I don’t think there are too many people, who are not in tune with you about pain. I know of one guy, who goes to meetings pretty regularly, who not only broke his back, but when treating him the doctors found cancer in his spine. Sometimes his chemo upsets him and he’ll miss an ocassional meeting, but he’s pretty much there and kidding around. He also has a step meeting he chairs once a week. I know of several women, who come hurting from Lupus. I know others including yours truly.

I talked to Sandy B’s. sponsor a week or so ago down in Va.Beach. He was recovering from lung cancer. He and Sandy talk every week long distance. The beat goes on.

Each of us have the cards that were dealt to us. It’s all in how we play them. We can accept the hand we’re dealt or throw the cards in. It’s up to us. None of us I think want the hand we’re dealt. But then I wouldn’t want the hand dealt to another.

None of us can compare our insides with someone’s outside. What I see may not be what’s going on in another’s life. Underneath each person has his or hers own pain. It’s enough for each of us.

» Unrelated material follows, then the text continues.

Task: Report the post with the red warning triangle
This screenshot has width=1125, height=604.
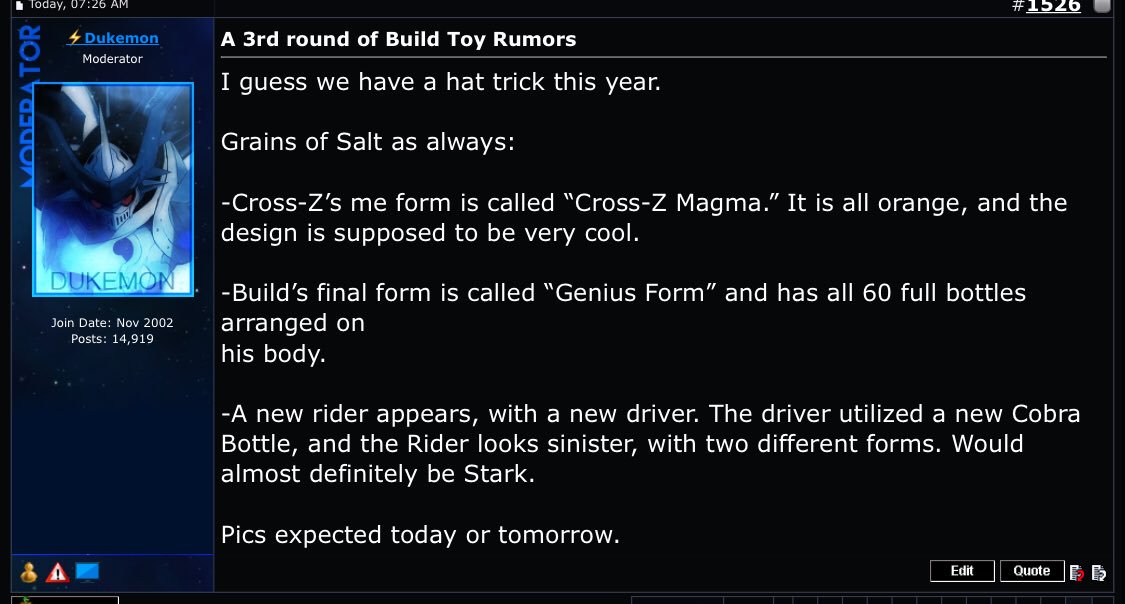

A friend of mine once said that God might give him more than he can handle, but not more than we can handle.

My take on it is just like the BB stated in Fred’s story. That the answer to all my problems is in the application of spiritual principles to them. I believe this because it’s been my experience, when I’ve awoke to that fact. Sometimes I’ve slept through it and suffered the consequences. Only then did I back pedal and get down to working this program.

Without belittling what you have been going through, I believe that there’s a big difference betwe! en pain and suffering. Pain is inevitable; suffering is optional. The latter is my choice in how I handle the pain.

I keep thinking about what the BB and the 12&12 talk about. That if God could take away that awful thing that was happening in my life, the alcohol, then God can do anything. Nothing was worse than that terrible nightmare that I was trapped in. Had I not reached the doors of this program, I was condemned to insanity and a terrifying death. That was my bottom.

We never have to do anything alone anymore. Loneliness is a suffering. It’s optional. I have the choice to place myself among others just like me. I can accept their support and I can return that by supporting them through whatever it is they have to go through. God works through these people. I see it everyday. It’s miraculous.

! Not diminishing the role of physicians in all of this. Doctors can and should be sought out, when we need them. I believe that God works through many of these good men. I remember a story in the BB about this. A surgeon, who told his story, but had the humility to state that all he could do was the surgery; it was up to God to do the healing and recovery. He had nothing to do with that. Medicine by itself has its limits. Faith doesn’t.

You asked for the numbers of women you can talk to. There are a number who are reading this and I’m sure they’ll look at your email address and get back to you. One who has suffered greatly from your problem and has been a great example in my life. One of my best friends.